=== Aim ===
Reproduce the following data verbatim, line for line, without any alteration.
====================
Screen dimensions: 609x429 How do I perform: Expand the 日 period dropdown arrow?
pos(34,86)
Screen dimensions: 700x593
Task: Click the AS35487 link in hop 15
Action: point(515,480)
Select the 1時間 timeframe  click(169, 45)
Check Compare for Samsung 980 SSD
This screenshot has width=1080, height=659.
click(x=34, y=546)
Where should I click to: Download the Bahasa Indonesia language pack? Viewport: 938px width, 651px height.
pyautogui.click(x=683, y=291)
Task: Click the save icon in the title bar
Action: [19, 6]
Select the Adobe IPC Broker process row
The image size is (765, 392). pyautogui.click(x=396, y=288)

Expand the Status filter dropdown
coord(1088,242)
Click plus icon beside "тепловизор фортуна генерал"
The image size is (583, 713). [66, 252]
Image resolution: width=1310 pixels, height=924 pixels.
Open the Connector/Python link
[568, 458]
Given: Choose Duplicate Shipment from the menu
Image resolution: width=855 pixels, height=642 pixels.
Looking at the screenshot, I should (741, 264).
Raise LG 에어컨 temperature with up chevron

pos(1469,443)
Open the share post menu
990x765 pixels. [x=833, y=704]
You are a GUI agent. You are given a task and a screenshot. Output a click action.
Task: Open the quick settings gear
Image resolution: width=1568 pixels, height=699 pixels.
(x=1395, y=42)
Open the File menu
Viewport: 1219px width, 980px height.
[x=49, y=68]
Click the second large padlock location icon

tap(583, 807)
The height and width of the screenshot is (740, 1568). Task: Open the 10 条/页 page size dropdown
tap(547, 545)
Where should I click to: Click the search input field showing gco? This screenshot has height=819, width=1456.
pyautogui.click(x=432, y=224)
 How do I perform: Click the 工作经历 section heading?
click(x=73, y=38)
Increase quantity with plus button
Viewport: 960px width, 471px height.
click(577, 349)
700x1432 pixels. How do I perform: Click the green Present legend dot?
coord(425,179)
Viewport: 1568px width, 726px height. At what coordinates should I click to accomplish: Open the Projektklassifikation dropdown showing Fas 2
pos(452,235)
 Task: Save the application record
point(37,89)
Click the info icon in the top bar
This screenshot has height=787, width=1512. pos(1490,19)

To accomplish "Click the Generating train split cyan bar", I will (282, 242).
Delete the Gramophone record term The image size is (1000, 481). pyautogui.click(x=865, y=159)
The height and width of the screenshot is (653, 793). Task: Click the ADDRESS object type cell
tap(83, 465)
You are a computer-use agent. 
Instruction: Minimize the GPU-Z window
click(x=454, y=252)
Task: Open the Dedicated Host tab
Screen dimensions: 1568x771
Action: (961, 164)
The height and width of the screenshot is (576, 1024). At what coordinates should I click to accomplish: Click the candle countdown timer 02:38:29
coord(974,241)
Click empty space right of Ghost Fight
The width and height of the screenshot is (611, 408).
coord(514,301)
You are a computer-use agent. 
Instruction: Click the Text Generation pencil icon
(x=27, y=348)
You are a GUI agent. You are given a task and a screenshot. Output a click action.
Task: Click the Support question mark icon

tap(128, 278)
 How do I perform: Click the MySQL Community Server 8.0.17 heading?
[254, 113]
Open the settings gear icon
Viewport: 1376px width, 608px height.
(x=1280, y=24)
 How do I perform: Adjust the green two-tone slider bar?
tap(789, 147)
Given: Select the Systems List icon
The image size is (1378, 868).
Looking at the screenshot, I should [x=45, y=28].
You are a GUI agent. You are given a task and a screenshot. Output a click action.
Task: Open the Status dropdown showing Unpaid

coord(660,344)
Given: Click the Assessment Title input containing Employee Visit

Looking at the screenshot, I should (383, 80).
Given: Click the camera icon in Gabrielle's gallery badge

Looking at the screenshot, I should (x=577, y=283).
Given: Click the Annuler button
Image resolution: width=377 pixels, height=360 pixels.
====================
=== Result below ===
Screen dimensions: 609x429 How do I perform: Expand the 日 period dropdown arrow?
pos(34,86)
Screen dimensions: 700x593
Task: Click the AS35487 link in hop 15
Action: point(515,480)
Select the 1時間 timeframe  click(169, 45)
Check Compare for Samsung 980 SSD
This screenshot has width=1080, height=659.
click(x=34, y=546)
Where should I click to: Download the Bahasa Indonesia language pack? Viewport: 938px width, 651px height.
pyautogui.click(x=683, y=291)
Task: Click the save icon in the title bar
Action: [19, 6]
Select the Adobe IPC Broker process row
The image size is (765, 392). pyautogui.click(x=396, y=288)

Expand the Status filter dropdown
coord(1088,242)
Click plus icon beside "тепловизор фортуна генерал"
The image size is (583, 713). [66, 252]
Image resolution: width=1310 pixels, height=924 pixels.
Open the Connector/Python link
[568, 458]
Given: Choose Duplicate Shipment from the menu
Image resolution: width=855 pixels, height=642 pixels.
Looking at the screenshot, I should (741, 264).
Raise LG 에어컨 temperature with up chevron

pos(1469,443)
Open the share post menu
990x765 pixels. [x=833, y=704]
You are a GUI agent. You are given a task and a screenshot. Output a click action.
Task: Open the quick settings gear
Image resolution: width=1568 pixels, height=699 pixels.
(x=1395, y=42)
Open the File menu
Viewport: 1219px width, 980px height.
[x=49, y=68]
Click the second large padlock location icon

tap(583, 807)
The height and width of the screenshot is (740, 1568). Task: Open the 10 条/页 page size dropdown
tap(547, 545)
Where should I click to: Click the search input field showing gco? This screenshot has height=819, width=1456.
pyautogui.click(x=432, y=224)
 How do I perform: Click the 工作经历 section heading?
click(x=73, y=38)
Increase quantity with plus button
Viewport: 960px width, 471px height.
click(577, 349)
700x1432 pixels. How do I perform: Click the green Present legend dot?
coord(425,179)
Viewport: 1568px width, 726px height. At what coordinates should I click to accomplish: Open the Projektklassifikation dropdown showing Fas 2
pos(452,235)
 Task: Save the application record
point(37,89)
Click the info icon in the top bar
This screenshot has height=787, width=1512. pos(1490,19)

To accomplish "Click the Generating train split cyan bar", I will (282, 242).
Delete the Gramophone record term The image size is (1000, 481). pyautogui.click(x=865, y=159)
The height and width of the screenshot is (653, 793). Task: Click the ADDRESS object type cell
tap(83, 465)
You are a computer-use agent. 
Instruction: Minimize the GPU-Z window
click(x=454, y=252)
Task: Open the Dedicated Host tab
Screen dimensions: 1568x771
Action: (961, 164)
The height and width of the screenshot is (576, 1024). At what coordinates should I click to accomplish: Click the candle countdown timer 02:38:29
coord(974,241)
Click empty space right of Ghost Fight
The width and height of the screenshot is (611, 408).
coord(514,301)
You are a computer-use agent. 
Instruction: Click the Text Generation pencil icon
(x=27, y=348)
You are a GUI agent. You are given a task and a screenshot. Output a click action.
Task: Click the Support question mark icon

tap(128, 278)
 How do I perform: Click the MySQL Community Server 8.0.17 heading?
[254, 113]
Open the settings gear icon
Viewport: 1376px width, 608px height.
(x=1280, y=24)
 How do I perform: Adjust the green two-tone slider bar?
tap(789, 147)
Given: Select the Systems List icon
The image size is (1378, 868).
Looking at the screenshot, I should [x=45, y=28].
You are a GUI agent. You are given a task and a screenshot. Output a click action.
Task: Open the Status dropdown showing Unpaid

coord(660,344)
Given: Click the Assessment Title input containing Employee Visit

Looking at the screenshot, I should (383, 80).
Given: Click the camera icon in Gabrielle's gallery badge

Looking at the screenshot, I should (x=577, y=283).
Given: Click the Annuler button
Image resolution: width=377 pixels, height=360 pixels.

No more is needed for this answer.